Marian Watson sipped her morning tea, allowing its sublime heat to seep into her bones. In her garden the milkweed plants, Asclepias curassavica, waved their red and yellow clustered blooms in a slight breeze. Bells of blue foxglove shivered above a riotous carpet of woodland phlox. The golden monarch butterflies with their delicate window-pane wings, newly hatched from their hidden chrysalises, danced from blossom to blossom. It was spring, a time of rebirth. A time of recovery.

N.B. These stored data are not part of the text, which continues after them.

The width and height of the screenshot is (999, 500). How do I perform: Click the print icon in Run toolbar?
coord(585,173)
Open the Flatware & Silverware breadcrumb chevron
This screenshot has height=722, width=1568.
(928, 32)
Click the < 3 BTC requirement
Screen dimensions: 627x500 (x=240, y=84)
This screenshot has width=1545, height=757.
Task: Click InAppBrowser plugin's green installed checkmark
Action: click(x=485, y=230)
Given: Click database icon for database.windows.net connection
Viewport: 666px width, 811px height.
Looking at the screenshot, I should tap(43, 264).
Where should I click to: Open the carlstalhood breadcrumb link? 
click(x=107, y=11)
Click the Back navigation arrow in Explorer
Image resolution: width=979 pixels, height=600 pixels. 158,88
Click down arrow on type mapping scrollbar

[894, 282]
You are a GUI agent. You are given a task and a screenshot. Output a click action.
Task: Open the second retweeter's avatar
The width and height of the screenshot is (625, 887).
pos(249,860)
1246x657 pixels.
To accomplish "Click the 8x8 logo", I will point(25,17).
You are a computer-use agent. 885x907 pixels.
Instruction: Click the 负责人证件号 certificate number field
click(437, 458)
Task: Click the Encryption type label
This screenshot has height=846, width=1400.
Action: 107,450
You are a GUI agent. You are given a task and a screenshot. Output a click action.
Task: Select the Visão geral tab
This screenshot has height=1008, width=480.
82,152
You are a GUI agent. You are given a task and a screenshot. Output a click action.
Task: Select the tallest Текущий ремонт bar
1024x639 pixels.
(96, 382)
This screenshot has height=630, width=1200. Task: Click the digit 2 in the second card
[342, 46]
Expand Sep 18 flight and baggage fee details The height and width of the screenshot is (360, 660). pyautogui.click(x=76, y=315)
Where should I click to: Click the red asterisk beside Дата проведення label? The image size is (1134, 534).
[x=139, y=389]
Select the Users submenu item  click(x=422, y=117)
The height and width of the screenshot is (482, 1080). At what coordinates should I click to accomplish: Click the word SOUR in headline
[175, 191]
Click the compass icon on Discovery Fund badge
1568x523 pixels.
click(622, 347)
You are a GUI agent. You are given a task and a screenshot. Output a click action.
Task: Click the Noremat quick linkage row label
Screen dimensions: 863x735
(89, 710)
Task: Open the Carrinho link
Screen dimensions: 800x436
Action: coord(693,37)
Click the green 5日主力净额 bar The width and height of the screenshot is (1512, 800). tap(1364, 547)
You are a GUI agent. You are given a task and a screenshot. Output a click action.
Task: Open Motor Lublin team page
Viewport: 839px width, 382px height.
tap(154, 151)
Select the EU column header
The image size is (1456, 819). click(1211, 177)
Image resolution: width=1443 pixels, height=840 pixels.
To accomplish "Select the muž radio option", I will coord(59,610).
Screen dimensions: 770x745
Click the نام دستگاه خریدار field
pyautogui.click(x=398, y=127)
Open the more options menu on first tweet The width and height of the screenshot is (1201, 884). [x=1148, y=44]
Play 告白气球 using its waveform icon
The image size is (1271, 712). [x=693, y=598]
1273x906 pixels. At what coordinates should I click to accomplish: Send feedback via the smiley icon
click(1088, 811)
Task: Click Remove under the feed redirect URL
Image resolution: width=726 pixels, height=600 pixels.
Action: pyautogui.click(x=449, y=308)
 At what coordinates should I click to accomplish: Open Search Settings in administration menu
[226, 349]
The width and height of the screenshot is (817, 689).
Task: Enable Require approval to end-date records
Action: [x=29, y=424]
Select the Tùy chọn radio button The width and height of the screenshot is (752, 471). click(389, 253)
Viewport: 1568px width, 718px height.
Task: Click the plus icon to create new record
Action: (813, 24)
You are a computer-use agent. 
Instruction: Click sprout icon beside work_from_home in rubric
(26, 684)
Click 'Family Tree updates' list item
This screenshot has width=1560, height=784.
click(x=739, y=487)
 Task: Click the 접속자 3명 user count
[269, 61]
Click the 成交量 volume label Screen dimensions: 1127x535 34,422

Time. Maybe that was all it would take.

But Marian feared that she might never recover. On this warm New Orleans morning, her hands were cold, her thoughts muddled, her stomach clenched into a hard fist. Perhaps this was just what happened to a woman in her waning years—a slow decline into utter decrepitude. Perhaps it was the toll that sin eventually took on the soul of the sinner.

The old magnolia tree held court at the far side of the garden, its pungent, lemony scent heavy in the air. She fixed her gaze on the gardener, timing her heartbeat to the monotonous scrape of his rake across the exposed roots of the tree. Against the fence, he’d amassed a deep pile of white, waxen petals. The door to the potting shed stood slightly ajar, and she imagined the grimy pallet on the floor inside where he’d made his bed since the floods of Katrina. As in all things, she’d done what she thought was right; she’d given him a home until he could get back on his feet.

But in recent days, she’d come to question her own judgment. Even in this place with no seasons, a place where every intention was cloaked in innuendo, there were always signs. And she had ignored all of them. In her efforts to do good, it seemed she’d only brought ruin…

She regarded the napkin arranged across her lap, counted the tiny red roses embroidered along its edge—just like the roses on William’s casket. It was clear to her now that she’d betrayed her husband. And though William may have deserved many things, he’d not deserved that. She shook her head. She still had time—young Miss Karyn Johnston had arrived as planned, and she trusted Hayden Kayne to help with the estate. She couldn’t change the past, but there was still time to change the future.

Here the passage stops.